Jason S wrote:
> I'm having trouble understanding the "state-of-current-thinking" about
> methods for cross-site data retrieval via AJAX.
> Use case:
> Website A offers a web service (like the Flickr API, perhaps)
> I am working on Website B. I wish to use Website A's web service via
> an AJAX call. All I want to do is issue a GET call for some data. It's
> just data that I use in a way I see fit. Not a script. I don't need
> any cookies to be sent.
> Website A does not know about website B.
> I've looked at COWS, Cross-site XMLHTTPRequest, and a few other things
> and they all seem to require cooperation from the 3rd-party site using
> the new "Access-Control:" headers or something to explicitly grant
> permission to other websites.
> Is there a way to accomplish this:
> (a) in the majority of browsers
> (b) with Firefox only?
> Also what is the security risk? I understand why if B's cookies were
> transmitted to A then that would be a security risk. But otherwise, if
> I am handling the data from site A in a safe matter (e.g. not
> executing it as a script!), what is the risk?
> Maybe one of you could point me to a good overview of the topic.

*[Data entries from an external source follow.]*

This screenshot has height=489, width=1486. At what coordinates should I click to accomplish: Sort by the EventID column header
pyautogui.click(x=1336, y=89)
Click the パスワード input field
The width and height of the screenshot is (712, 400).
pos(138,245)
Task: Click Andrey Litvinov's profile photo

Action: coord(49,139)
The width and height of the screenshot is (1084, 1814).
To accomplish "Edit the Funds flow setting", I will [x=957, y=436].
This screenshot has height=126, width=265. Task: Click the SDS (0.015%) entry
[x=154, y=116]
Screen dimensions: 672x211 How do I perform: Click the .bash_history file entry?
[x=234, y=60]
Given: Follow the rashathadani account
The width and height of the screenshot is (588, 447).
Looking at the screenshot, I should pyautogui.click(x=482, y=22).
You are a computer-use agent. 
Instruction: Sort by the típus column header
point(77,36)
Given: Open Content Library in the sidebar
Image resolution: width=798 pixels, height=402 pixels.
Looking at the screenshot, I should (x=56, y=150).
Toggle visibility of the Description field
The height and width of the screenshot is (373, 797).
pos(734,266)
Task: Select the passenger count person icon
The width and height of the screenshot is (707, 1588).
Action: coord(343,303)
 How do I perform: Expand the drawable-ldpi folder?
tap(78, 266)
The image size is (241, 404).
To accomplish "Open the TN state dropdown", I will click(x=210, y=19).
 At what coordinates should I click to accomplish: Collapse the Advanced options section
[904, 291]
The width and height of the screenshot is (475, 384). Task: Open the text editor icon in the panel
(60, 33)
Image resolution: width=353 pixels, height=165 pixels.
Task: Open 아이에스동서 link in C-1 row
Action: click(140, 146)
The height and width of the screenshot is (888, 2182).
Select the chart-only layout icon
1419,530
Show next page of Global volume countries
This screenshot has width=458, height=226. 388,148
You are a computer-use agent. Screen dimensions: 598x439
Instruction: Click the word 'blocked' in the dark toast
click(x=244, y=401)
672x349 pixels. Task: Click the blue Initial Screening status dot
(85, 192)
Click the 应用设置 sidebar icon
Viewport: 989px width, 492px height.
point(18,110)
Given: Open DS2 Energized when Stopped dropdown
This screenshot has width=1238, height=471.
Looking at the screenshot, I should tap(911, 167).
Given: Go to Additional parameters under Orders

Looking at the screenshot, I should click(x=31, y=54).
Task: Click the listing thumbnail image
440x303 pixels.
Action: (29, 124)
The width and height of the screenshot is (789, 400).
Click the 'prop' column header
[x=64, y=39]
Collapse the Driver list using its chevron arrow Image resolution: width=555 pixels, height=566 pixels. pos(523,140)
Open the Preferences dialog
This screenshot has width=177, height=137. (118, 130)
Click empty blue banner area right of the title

Anything that a browser does (apart from accidental security bugs) is
going to either require that website A explicitly cooperates to share
its data, or require that the user explicitly says that website B may
load data from website A.
Anything else would be a security bug.
The reason is that website A might be behind a corporate firewall. And
so if website B could read this data, corporate firewalls would not work
if a user inside the firewall browsed sites outside the firewall.
The following solutions exist, but all require either explicit
cooperation from site A, or require user intervention:
* Write an extension or plugin that exposes functionality to site B that
allows data to be loaded from site A.
It is currently not possible to write a cross-browser extension. But
you can write a cross browser plugin (although IE uses a IE-only
plugin API).
Requires cooperation from user.
* Use postMessage:
https://developer.mozilla.org/En/DOM:window.postMessage
postMessage exists in FF3 and IE8. I think opera and safari have
releases that support it in the works.
Requires cooperation from site A.
* Use JSON and cross site <script>
Has security issues since you must trust site A not to XSS you.
Requires cooperation from site A.
* Use location.hash hacks.
Works in all browsers but is very cumbersome. Might break in future
releases.
Requires cooperation from site A.
* Use Cross-site XMLHttpRequest
Works in FF3.1 betas. Latest IE8 beta as very very limited support
using XDR. I think next safari will support it. I think opera is
working on it as well.
There is also signed scripts. But it requires user cooperation, is
firefox-only, and is likely to not work in future firefox releases.